4.  Where necessary, Zachary engages in a very "aggressive" approach with clients and their unrealistic expectations.


Zachary is also different from other mediators in that, if warranted, he engages in a very “aggressive” approach with clients and their unrealistic expectations, and applies a “No B.S.” attitude.   As both an International Commercial Litigation Attorney and Mediator, Mr. Emmanouil has seen and heard just about everything.  Accordingly, Zachary unapologetically calls “B.S.” when he sees it, and sets client's unrealistic expectations and positions in line with where they should be.

5.  Zachary has a strong policy of "Get To Yes."

Finally, Zachary take a very "Pro-Active" approach in mediation - he is not a mere "mail-man" to simply go "back and forth" delivering offers and counter offers.  Zachary has a strong policy of "Get To Yes" in mediation - he will do whatever it takes, and as long as it takes, to get the parties to agree to settle.  Zachary is a neutral party, and his only goal is to settle the case.

In addition, the above 5 characteristics that separates Mr. Emmanouil from other mediators, below is a list of some of the other key qualities that Zachary possesses as an effective International Commercial Litigation Mediator:

▪  Experience With Similar           Disputes


▪  Thinks Outside The Box


▪  Pro-Active

▪  Problem Solver


▪  Confident


▪  Earns and Establishes Trust


▪  Aggressive, yet Respectful
    And Professional


▪  Effective Listening


▪  Controls the Mediation


▪  Creative & Imaginative


▪  Determined


▪  Defuses Emotional &
    Adversarial Exchanges


There are several advantages to attending mediation over litigating in court.  Some of these advantages are as follows:

    Money and Time.  


Mediation provides parties an opportunity to resolve their disputes immediately without incurring additional attorney’s fees and costs.  Moreover, parties can finally put their disputes behind them and spend time focusing on other matters.


    Customized and Workable Solutions.  


Mediation provides parties an opportunity to resolve their disputes in various different ways that would likely not be available in Court.  For example, such customized solutions can include making payments in installments over time, providing additional or even different products or services as a set-off, providing extended warranties, providing an assignment of benefits, or providing any other solution that would likely not be available in Court.
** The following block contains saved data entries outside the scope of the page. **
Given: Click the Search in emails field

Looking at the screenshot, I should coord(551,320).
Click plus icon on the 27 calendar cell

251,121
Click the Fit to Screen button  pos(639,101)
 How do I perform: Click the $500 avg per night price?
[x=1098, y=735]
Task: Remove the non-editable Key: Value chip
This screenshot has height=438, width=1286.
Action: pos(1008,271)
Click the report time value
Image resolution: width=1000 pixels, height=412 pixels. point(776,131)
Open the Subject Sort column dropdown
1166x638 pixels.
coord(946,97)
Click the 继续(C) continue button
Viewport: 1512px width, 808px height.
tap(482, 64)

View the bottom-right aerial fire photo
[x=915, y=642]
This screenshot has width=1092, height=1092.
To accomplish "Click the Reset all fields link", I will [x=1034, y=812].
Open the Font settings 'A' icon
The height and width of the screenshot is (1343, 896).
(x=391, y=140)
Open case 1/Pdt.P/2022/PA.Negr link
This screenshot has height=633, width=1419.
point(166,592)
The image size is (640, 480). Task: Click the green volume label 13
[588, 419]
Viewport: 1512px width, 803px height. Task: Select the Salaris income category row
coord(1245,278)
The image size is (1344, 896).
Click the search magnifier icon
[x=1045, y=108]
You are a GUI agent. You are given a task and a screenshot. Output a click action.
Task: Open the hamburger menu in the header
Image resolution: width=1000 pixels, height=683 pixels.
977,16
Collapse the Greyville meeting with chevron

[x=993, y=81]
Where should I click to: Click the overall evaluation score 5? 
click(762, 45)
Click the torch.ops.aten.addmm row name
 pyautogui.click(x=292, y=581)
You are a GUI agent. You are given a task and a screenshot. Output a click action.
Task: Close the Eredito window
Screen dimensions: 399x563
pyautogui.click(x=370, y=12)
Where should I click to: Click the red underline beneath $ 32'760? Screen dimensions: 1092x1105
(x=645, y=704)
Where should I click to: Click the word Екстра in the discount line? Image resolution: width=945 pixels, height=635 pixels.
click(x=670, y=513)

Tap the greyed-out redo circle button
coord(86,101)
One of the greatest fears is “fear of the unknown.”  Litigators often use the term “rolling the dice” when referring to going to trial simply because there is generally no 100% guaranty as to how a jury will decide a particular case.  However, mediation provides the parties an opportunity to obtain certainty.  Rather than leaving the parties’ fate in the hands of total strangers (the jury), mediation empowers the parties to control the outcome of their dispute and thus eliminate the element of surprise and uncertainty.

    Less Adversarial.  


Mediation allows the parties the opportunity to settle their disputes in an environment that is generally less adversarial than going to court.  While this is advantageous during mediation, it can also be advantageous after mediation because mediation can make termination of the business relationship more civil and amicable, or even help to preserve the business relationship and allow it to continue.



Unlike litigation where testimony, allegations, responses, and documents are generally of public record, everything that is discussed and shared in mediation is confidential (except where disclosure is required by law, such as knowledge of abuse of children or the elderly).  Confidentiality is crucial in mediation because it allows the mediator, the attorneys, and the parties to more fully understand and focus on all of the primary issues and the risks of the litigation, without airing their confidential business practices or confidential financial or pricing information in public.